M = rand(2000,2000);
C = rand(2000,2000);
@time M*C;  
@time M*Hermitian(C);
@time M*sparse(C);
@time M*Hermitian(sparse(C));

outputs :

  0.049050 seconds (3 allocations: 30.518 MiB, 6.76% gc time)
  0.049359 seconds (4 allocations: 30.518 MiB, 4.22% gc time)
  1.038535 seconds (13 allocations: 91.568 MiB, 8.05% gc time)
  174.115998 seconds (25 allocations: 222.766 MiB, 0.05% gc time)

of course in this MWE C is neither Hermitian nor sparse, but my matrix was, and the times where similar.

Hi @tripo,
There are several issues with your benchmark, so let’s get these out of the way first:

• the matrices you provide aren’t actually sparse, which means that the sparse storage will be very suboptimal
• you are benchmarking the construction of a sparse object from a dense matrix, which is also very inefficient
• you’re only benchmarking one run, which might be fairly noisy

Here’s a slightly improved benchmarking code, but I agree that the performance gap is still egregious:

using BenchmarkTools, LinearAlgebra, SparseArrays
M = rand(2000, 2000);
C = sprand(2000, 2000, 0.01);  # set a realistic sparsity level
Ch = Hermitian(C);
@btime $M * $C;  # 18.227 ms (3 allocations: 30.53 MiB)
@btime $M * $Ch;  # 2.724 s (41 allocations: 169.86 MiB)

I would like to chime in my experience. For my applications it turned out that Julia’s non-sparse algorithms are very good (especially tricks with @view, mul!(), div!(), etc.) that I couldn’t beat it with any sparse implementations.

Remember, that apart from doing the sparse calculations your code probably has also other things going on (potentially a lot of them) that require also converting to and from for those calculations, which also takes time.

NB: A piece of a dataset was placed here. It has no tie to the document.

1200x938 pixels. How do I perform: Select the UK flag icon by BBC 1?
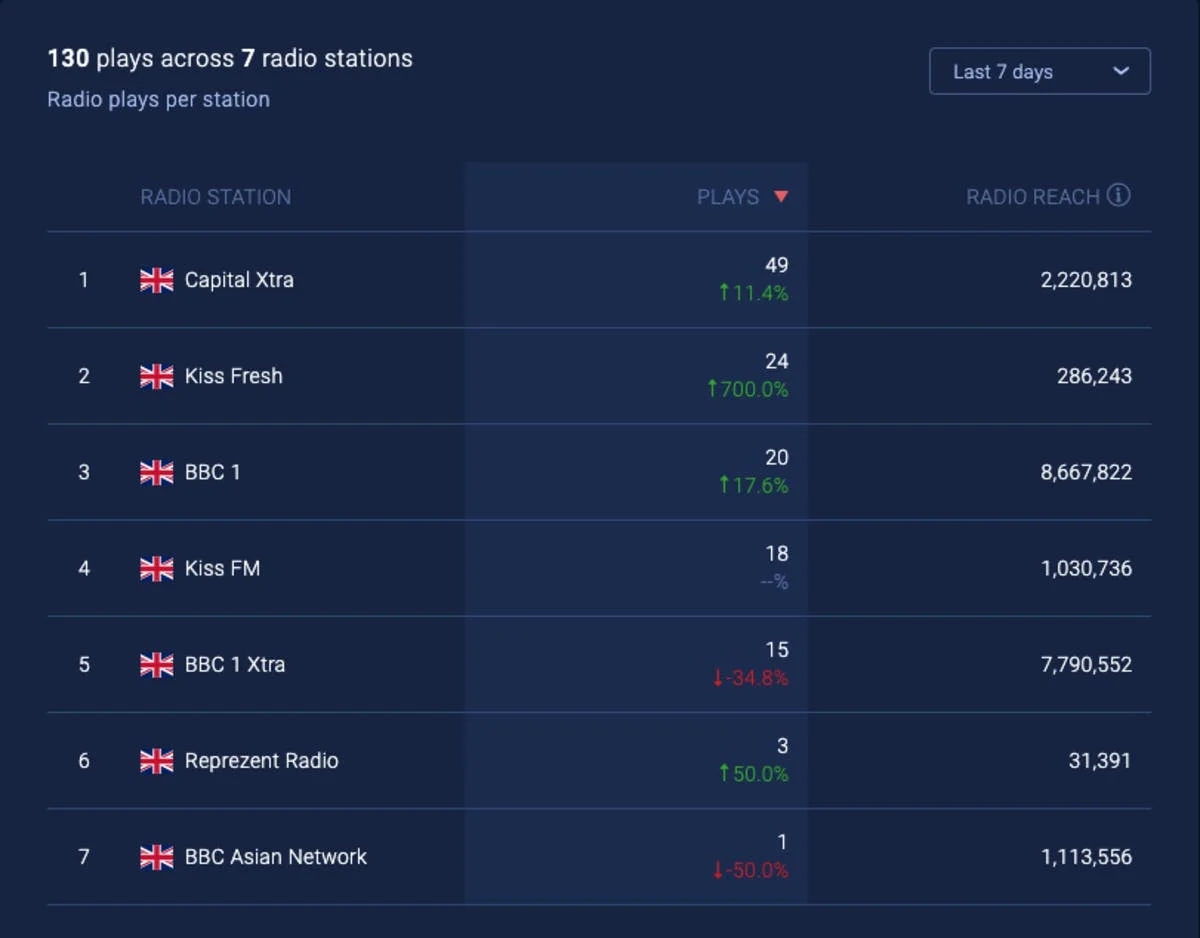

Here is a lengthy topic of mine which, deja vu, I was again navigated through by the generous help and time of @gdalle.

I gave it a quick look and it seems the multiplication dense times Hermitian sparse uses a non-optimized code path (which is not aware of sparsity).
Here’s a quick workaround, which is worth it if you reuse the matrix C a couple of times: just use SparseMatrixCSC, e.g. make it Hermitian but then go back to the native sparse format, which is optimized better than “Hermitian-of-sparse”:

Chs = sparse(Hermitian(C))

The Hermitian wrapper shouldn’t even be necessary if you know that your input is Hermitian anyway. It is mostly used when a specific algorithm must be chosen for e.g. factorization, but here on a simple matmul it won’t do much of a difference.